Mesmo que a pedido do próprio.
A inviolabilidade da vida humana
decorre da própria dignidade. É o que afirma, com muita clareza, a Declaração
Universal dos Direitos Humanos, no primeiro parágrafo do preâmbulo, quando
proclama que os direitos humanos são ‘inalienáveis’. Literalmente, afirma-se: «Considerando
que o reconhecimento da dignidade inerente a todos os membros da família humana
e dos seus direitos iguais e inalienáveis constitui o fundamento da liberdade,
da justiça e da paz no mundo;» (De acordo com o Diário da República Eletrónico,
consultado em 2 de fevereiro de 2020). A inalienabilidade dos direitos humanos
torna-os insuscetíveis de abdicação pessoal. Nem por decisão minha posso deixar
de beneficiar do seu conteúdo. Ora, se, de acordo com o artigo 3º, ‘Todo o
indivíduo tem direito à vida, à liberdade e à segurança pessoal.’, o facto de
se tratar de um direito inalienável constitui-o, no mesmo momento, em dever.

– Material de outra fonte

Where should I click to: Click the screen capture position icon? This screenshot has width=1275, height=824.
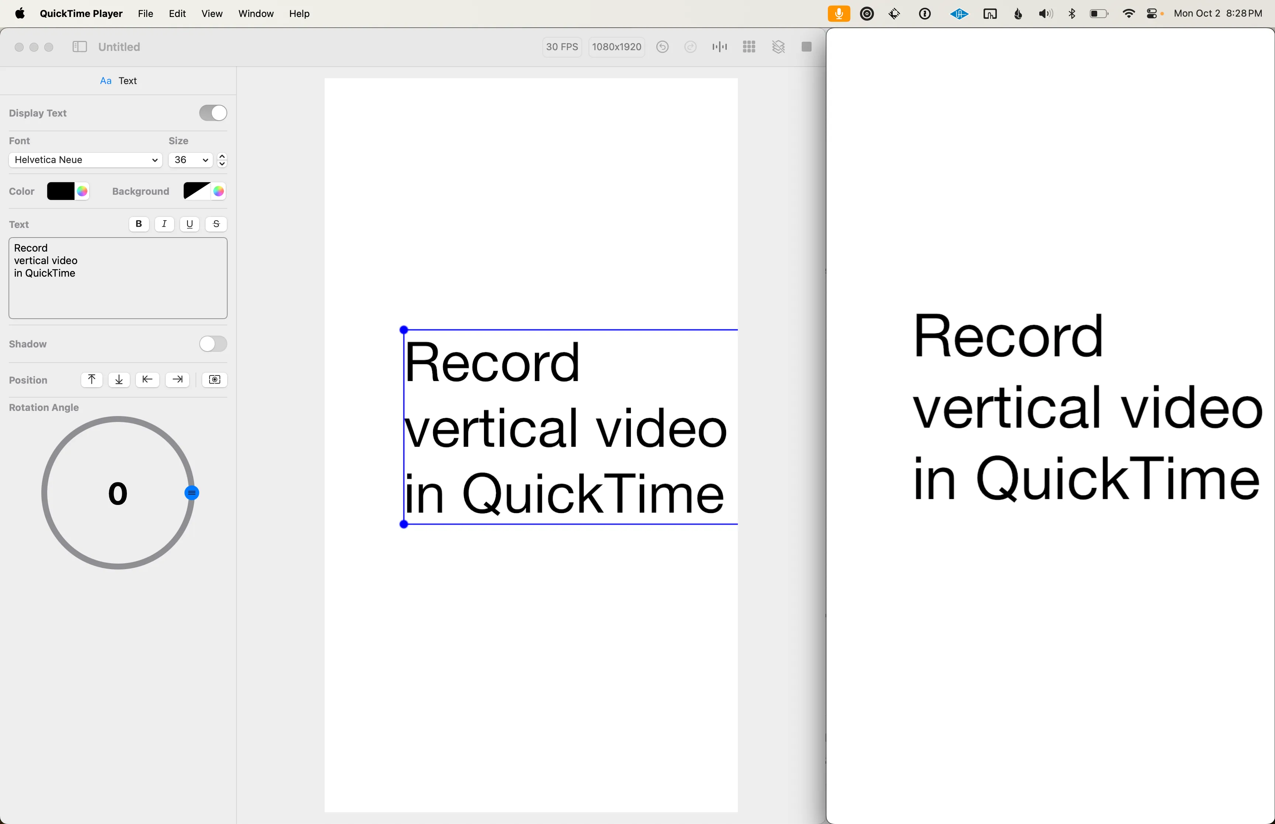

Tenho o dever de proteger o meu próprio direito à vida.
A eutanásia, na medida em que nem
sequer é um ato perpetrado pelo próprio sobre quem o mesmo recai, atenta contra
o direito, seja por quem o executa, seja por quem o solicita, dado que é um
pedido ilegítimo. Pedir a morte, sendo uma manifestação de um desejo, não pode
ser reconhecido como um direito. Deve, antes, ser tomado como um pedido de
ajuda. E era isso que deveria ser facultado por um Estado que se pretende de
Direito. E não pode bastar ou sossegar a ideia de que outros Estados o fazem ou
o acolheram no seu quadro jurídico. Assim acontece, por exemplo, com a pena de
morte, aceite por mais de 90 países. O facto de ser aceite por quase metade dos
países reconhecidos pela ONU não legitima a sua prática.

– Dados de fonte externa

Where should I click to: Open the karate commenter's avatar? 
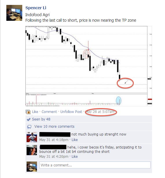coord(32,137)

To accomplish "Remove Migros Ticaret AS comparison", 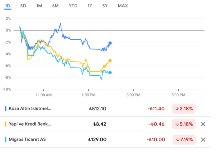I will [x=203, y=139].

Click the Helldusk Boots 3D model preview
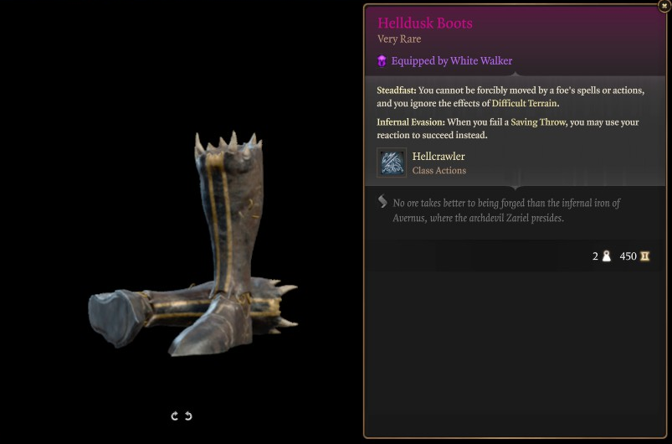click(192, 245)
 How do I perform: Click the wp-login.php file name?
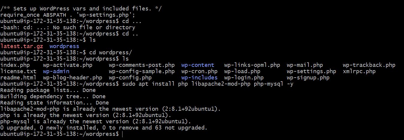coord(244,78)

A eutanásia é um ato muito pouco moderno
A legalização da eutanásia vai no
sentido contrário àquilo que deveria ser o caminho dos países civilizados e
modernos. Pressupõe, aliás, uma visão profundamente individualista da vida,
pouco consentânea com a cada vez mais óbvia interdependência humana e nasce de
pressupostos totalmente errados.
Entre eles, para além do já
denunciado preconceito de que o pedido de morte pudesse corresponder a um
direito humano (nega-os, em vez de os assegurar!), parte de uma suposta
alternativa já sobejamente denunciada por todos os que estão envolvidos nos
cuidados dos que se encontram em fases terminais da vida. A alternativa a que
aqui me refiro é a que pressupõe que quem não tem a possibilidade da eutanásia
não possa senão morrer com enorme dor e sofrimento. De modo algum! A eutanásia
é um ato de efetiva antecipação da morte, sabendo-se que há muitas outras
alternativas que passam por cuidar da dor com medicamentos cada vez mais
eficazes, sendo sabido que, como frequentemente afirmava o saudoso professor
Daniel Serrão, se não se está a conseguir controlar a dor, então, há que
procurar outra equipa médica que nos faça encontrar formas para que tal ocorra.

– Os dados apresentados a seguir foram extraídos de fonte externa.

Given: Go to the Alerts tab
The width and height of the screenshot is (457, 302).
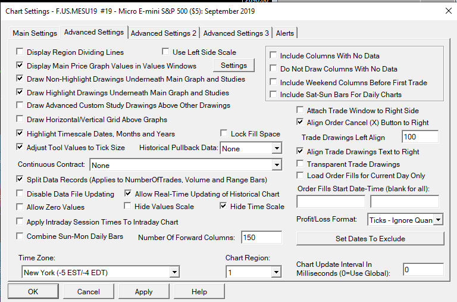Looking at the screenshot, I should 285,33.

Um Parlamento deve proteger o seu povo
A eutanásia «é um método fácil de
desistência», como bem recordava Verónica, uma enfermeira portuguesa que, em
2016, testemunhou, numa emissora de rádio, que participara, em Bruxelas, num
ato de eutanásia de uma mulher de 70 anos bem de saúde, mas cansada da vida.
Não podemos deixar que o
Parlamento decida sobre tão grave matéria, só porque tem uma maioria de
deputados. Estarão, deste modo a representar o sentir de um país que sempre se pautou
pela solidariedade? Ou teremos de concluir que a matriz de um povo em que mais
de 70 % dos cidadãos se reconhecem cristãos não passa, já, de um mero desiderato
sem correspondência com a realidade?
Recordo que, como bem observava
um dos presidentes do Tribunal Constitucional de Itália, Gustavo Zagrebelsky,
as democracias, que não queriam derivar em ditaduras baseadas na arbitrariedade
de quem decide, devem ter consciência de que há matérias sobre as quais não
podem decidir. Já em artigo anterior recordei que este reconhecido jurista «alerta
para os perigos das democracias que se consideram legitimadas para legislar
sobre tudo, até sobre os valores que estruturam a sociedade que deviam servir.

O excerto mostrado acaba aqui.